DATA
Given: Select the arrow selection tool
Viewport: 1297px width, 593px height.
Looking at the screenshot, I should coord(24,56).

---

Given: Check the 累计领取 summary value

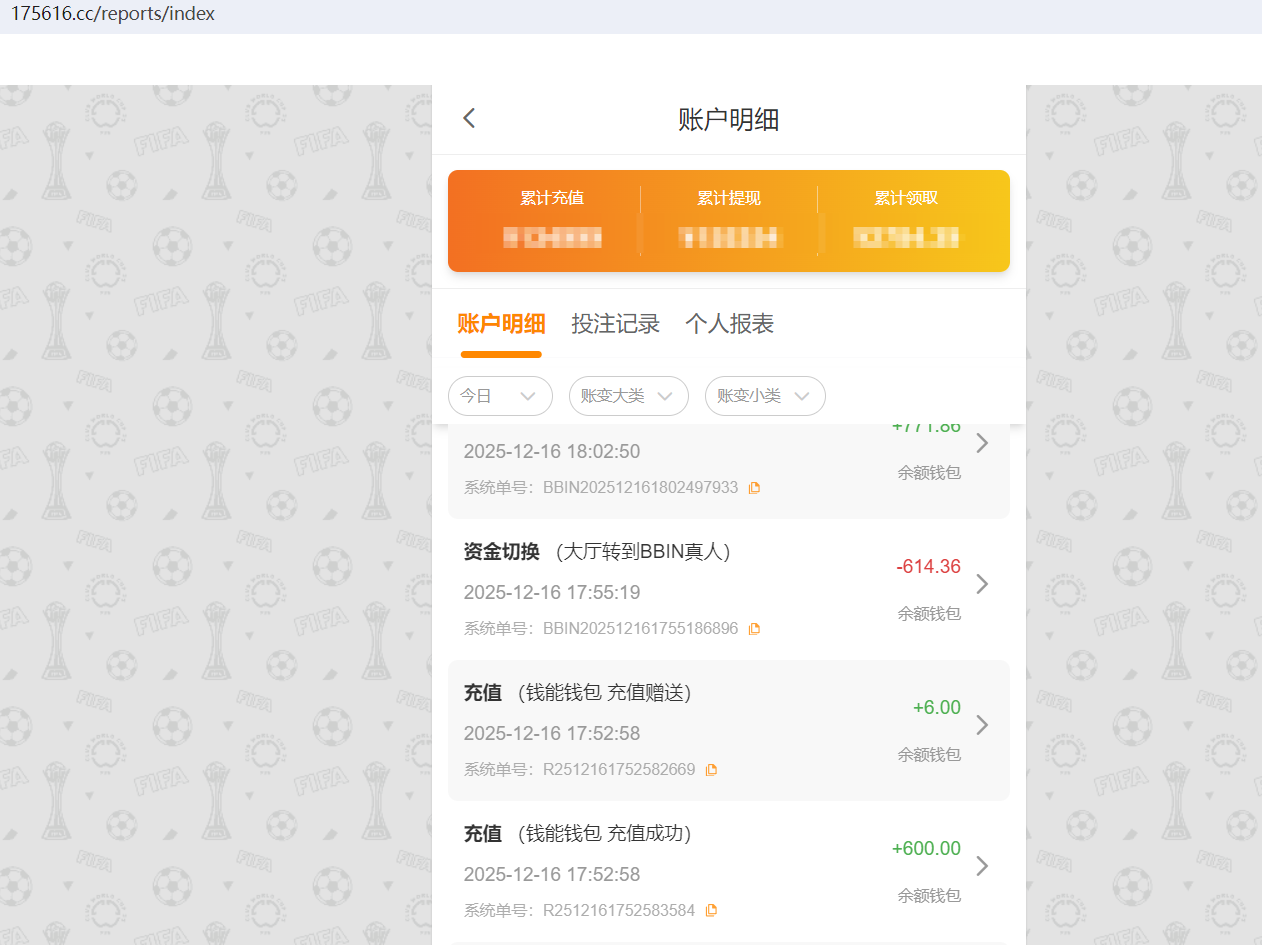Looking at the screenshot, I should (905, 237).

WRITTEN EXERCISE
Could you set out the lines from the one containing "Given: Select the arrow selection tool" up to and including the one containing "Looking at the screenshot, I should coord(24,56)." as a numbered list, leaving out any blank lines?

EXERCISE ANSWER
1. Given: Select the arrow selection tool
2. Viewport: 1297px width, 593px height.
3. Looking at the screenshot, I should coord(24,56).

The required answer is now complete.